Once researchers have established that a SNP pattern is associated with a particular disease, they can use SNP microarray technology to test an individual for that disease expression pattern in order to determine if he or she is susceptible to--at risk of developing--that disease. When genomic DNA from an individual is hybridized to an array loaded with various SNPs, the sample DNA will hybridize with greater frequency only to specific SNPs associated with that person. Those spots on the microarray will then fluoresce with greater intensity, demonstrating that the individual being tested may have, or is at risk for developing, that disease.

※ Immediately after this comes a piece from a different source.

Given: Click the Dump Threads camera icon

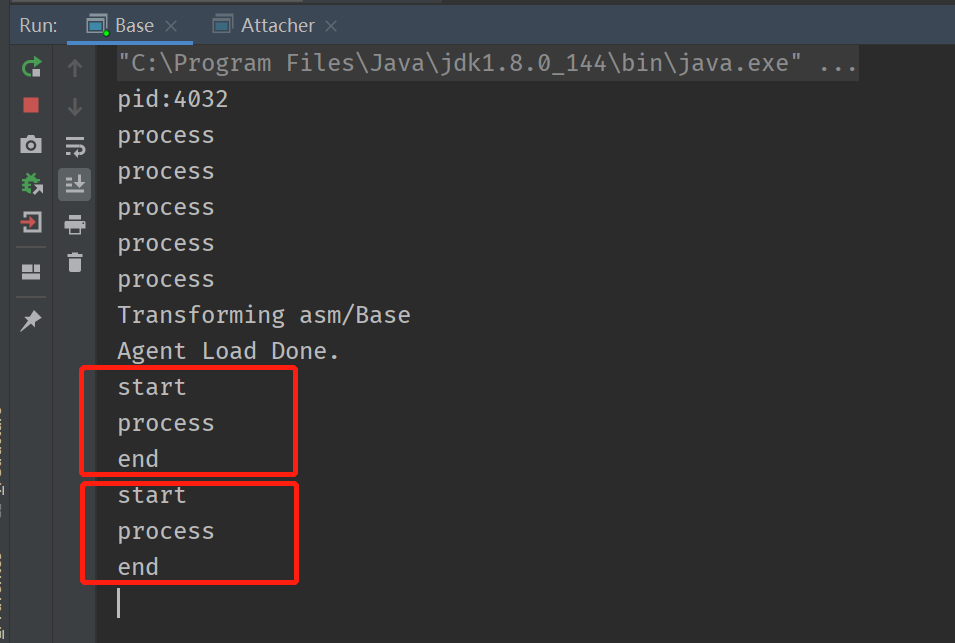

NCBI and Microarray Data Management

Why is it necessary to have a uniform system that will manage and provide a disbursement point for microarray data? First, consider the amount of data that can potentially be generated using a single microarray chip. Suppose that chip contains 30,000 spots of target DNA. Researchers interpreting the data generated by that chip would need to know the biological identity of each target--what gene is where; the biological properties of the control and sample DNA; the experimental conditions and procedures used in setting up the experiment; and finally, the results. While experiments such as these will undoubtedly push forward our current understanding of gene expression and regulation, it poses many new challenges in terms of data tracking and analysis.

What Is GEO?

As we have just alluded to, microarray technology is one of the most recent and important experimental breakthroughs in molecular biology. Today, proficiency in generating data is fast overcoming the capacity for storing and analyzing it. Much of this information is scattered across the Internet, or is not even available to the public. As more laboratories acquire this technology, the problem will only get worse. This avalanche of data requires standardization of storage, sharing, and publishing techniques.

In order to support the public use and dissemination of gene expression data, the NCBI has launched the Gene Expression Omnibus, or GEO. GEO represents NCBI's effort to build an expression data repository and online resource for the storage and retrieval of gene expression data from any organisms or artificial source. Many types of gene expression data, such as those types discussed in this primer, will be accepted and archived as a public data set.